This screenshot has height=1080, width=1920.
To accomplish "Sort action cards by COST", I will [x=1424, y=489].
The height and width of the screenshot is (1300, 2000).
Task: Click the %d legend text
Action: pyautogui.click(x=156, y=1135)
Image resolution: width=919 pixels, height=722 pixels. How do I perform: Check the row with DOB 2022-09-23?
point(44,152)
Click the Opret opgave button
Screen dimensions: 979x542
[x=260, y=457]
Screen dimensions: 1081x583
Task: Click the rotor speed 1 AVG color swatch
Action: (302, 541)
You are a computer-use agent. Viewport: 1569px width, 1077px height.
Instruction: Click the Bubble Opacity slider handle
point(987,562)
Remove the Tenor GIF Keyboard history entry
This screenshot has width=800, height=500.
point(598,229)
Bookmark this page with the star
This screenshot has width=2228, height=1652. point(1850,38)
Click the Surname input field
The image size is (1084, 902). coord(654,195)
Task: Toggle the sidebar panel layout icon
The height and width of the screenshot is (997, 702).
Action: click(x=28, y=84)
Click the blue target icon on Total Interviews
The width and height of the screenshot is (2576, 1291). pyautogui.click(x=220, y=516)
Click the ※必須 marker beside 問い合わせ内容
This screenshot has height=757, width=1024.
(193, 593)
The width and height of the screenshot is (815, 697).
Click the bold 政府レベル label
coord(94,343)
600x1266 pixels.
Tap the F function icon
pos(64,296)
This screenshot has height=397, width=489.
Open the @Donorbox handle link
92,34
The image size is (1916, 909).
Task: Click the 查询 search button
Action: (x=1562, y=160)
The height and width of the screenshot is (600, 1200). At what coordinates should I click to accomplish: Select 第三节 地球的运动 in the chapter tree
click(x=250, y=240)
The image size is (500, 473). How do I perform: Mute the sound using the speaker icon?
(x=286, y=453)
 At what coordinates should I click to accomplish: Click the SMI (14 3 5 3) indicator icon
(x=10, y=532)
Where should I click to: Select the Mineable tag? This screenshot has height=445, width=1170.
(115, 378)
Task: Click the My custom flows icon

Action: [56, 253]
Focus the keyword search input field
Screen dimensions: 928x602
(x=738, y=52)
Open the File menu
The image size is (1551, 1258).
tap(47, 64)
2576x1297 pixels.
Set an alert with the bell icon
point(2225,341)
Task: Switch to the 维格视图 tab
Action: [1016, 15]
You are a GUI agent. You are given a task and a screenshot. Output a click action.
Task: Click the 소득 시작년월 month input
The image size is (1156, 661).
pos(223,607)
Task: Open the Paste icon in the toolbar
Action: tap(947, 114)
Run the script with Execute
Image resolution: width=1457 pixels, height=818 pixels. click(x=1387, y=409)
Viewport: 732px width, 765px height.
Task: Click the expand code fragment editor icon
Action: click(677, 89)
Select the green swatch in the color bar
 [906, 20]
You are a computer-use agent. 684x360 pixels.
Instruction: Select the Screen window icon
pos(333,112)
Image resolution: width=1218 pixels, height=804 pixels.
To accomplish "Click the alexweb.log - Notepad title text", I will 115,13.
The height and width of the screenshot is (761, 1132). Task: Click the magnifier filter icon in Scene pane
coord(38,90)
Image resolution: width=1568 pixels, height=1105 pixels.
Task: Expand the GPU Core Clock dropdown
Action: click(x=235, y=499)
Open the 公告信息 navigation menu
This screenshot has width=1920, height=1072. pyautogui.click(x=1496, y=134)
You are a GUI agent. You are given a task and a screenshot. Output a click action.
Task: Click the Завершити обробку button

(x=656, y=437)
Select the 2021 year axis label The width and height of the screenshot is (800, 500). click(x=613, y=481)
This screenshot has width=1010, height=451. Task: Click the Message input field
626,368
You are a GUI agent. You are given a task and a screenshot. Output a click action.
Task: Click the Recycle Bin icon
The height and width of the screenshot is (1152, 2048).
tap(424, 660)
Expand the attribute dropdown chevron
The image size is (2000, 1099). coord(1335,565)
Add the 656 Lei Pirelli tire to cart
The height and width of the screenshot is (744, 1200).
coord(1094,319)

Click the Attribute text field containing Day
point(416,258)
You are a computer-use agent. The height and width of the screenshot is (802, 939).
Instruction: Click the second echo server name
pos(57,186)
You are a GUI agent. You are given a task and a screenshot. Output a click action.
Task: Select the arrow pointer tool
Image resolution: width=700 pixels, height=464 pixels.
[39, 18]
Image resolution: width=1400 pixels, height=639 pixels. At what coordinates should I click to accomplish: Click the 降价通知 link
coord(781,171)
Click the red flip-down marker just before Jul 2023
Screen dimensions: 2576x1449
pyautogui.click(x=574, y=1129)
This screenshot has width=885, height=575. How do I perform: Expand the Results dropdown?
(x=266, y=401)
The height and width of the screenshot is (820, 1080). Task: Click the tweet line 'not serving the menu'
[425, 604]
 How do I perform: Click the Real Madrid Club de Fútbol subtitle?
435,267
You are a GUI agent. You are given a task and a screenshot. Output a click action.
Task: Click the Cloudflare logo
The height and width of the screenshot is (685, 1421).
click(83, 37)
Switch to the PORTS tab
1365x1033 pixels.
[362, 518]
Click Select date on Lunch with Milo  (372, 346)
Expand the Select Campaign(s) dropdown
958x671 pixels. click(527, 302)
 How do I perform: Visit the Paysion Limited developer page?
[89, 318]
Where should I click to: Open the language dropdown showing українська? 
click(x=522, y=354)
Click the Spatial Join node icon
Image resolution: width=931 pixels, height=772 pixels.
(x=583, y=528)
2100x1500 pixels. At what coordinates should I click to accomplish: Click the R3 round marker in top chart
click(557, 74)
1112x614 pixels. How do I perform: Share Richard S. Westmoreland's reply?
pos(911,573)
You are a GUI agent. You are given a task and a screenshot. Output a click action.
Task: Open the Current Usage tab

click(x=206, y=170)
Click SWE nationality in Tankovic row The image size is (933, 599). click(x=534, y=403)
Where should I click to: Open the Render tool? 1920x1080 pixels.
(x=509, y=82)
+---+
DIRECTION
Extract the lines of the material starting at the line that contains "The height and width of the screenshot is (600, 1200)." and ending at the line that contains "tap(47, 64)", and reproduce them verbatim.

OUTPUT OF THE TASK
The height and width of the screenshot is (600, 1200). At what coordinates should I click to accomplish: Select 第三节 地球的运动 in the chapter tree
click(x=250, y=240)
The image size is (500, 473). How do I perform: Mute the sound using the speaker icon?
(x=286, y=453)
 At what coordinates should I click to accomplish: Click the SMI (14 3 5 3) indicator icon
(x=10, y=532)
Where should I click to: Select the Mineable tag? This screenshot has height=445, width=1170.
(115, 378)
Task: Click the My custom flows icon

Action: [56, 253]
Focus the keyword search input field
Screen dimensions: 928x602
(x=738, y=52)
Open the File menu
The image size is (1551, 1258).
tap(47, 64)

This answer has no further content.